Collected data entries:

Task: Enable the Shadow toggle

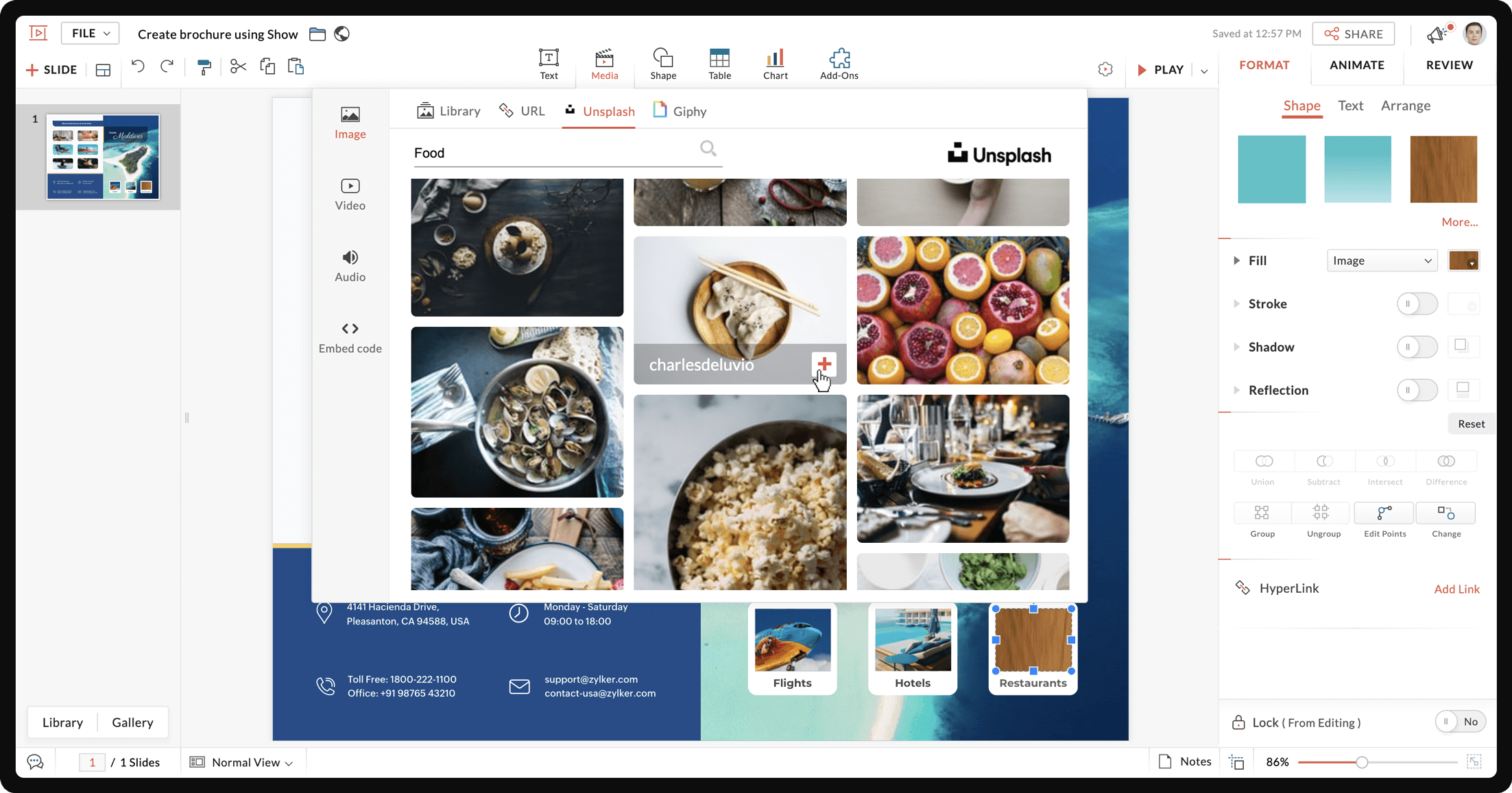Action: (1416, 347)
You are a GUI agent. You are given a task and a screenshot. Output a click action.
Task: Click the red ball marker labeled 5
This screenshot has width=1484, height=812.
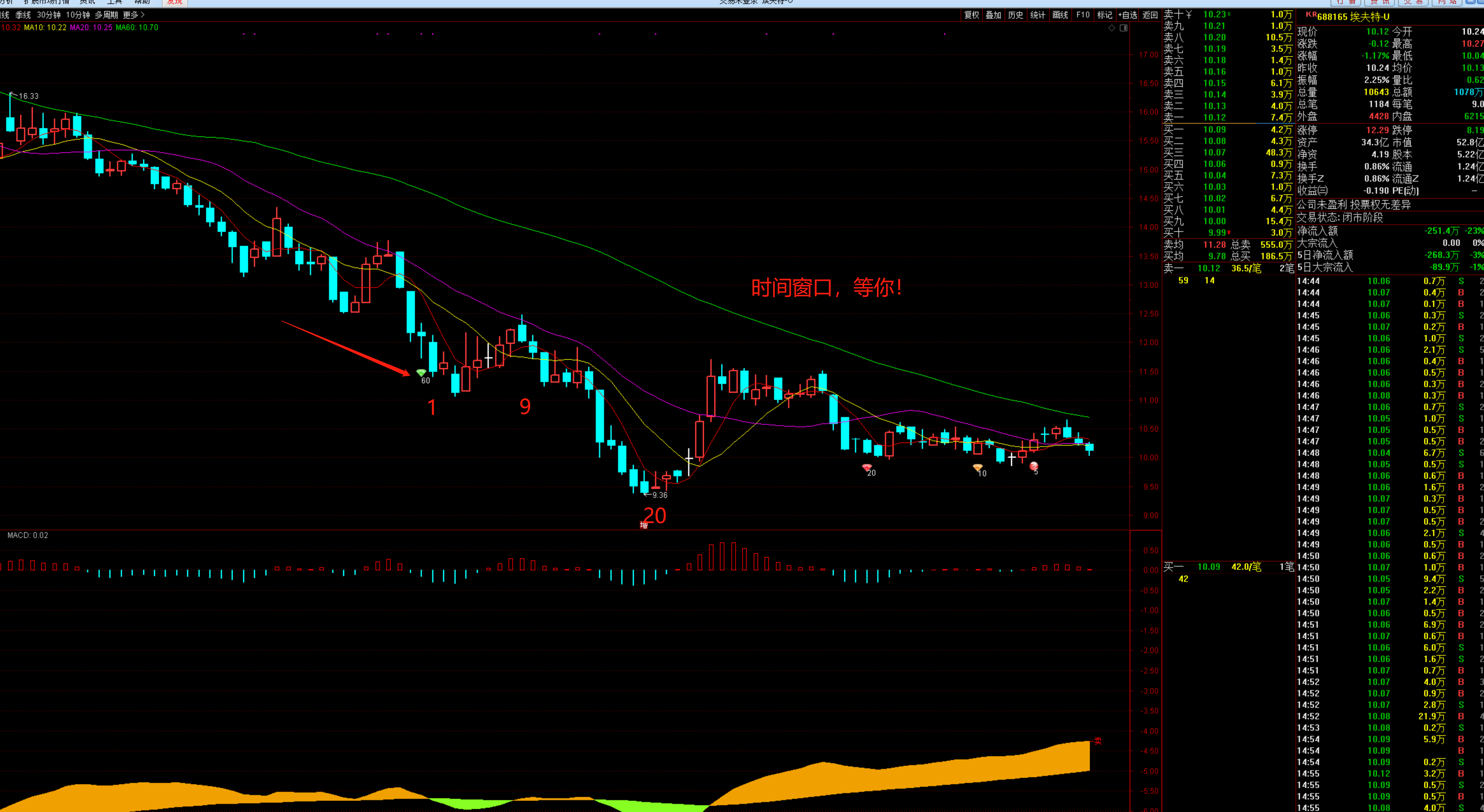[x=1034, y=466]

The task | Your answer must be the lines from the one containing "You are a GUI" through the final line of the entries, duplicated exactly, with both ends kept and all pictures left out.

Solution for this task |
You are a GUI agent. You are given a task and a screenshot. Output a click action.
Task: Click the red ball marker labeled 5
This screenshot has width=1484, height=812.
[x=1034, y=466]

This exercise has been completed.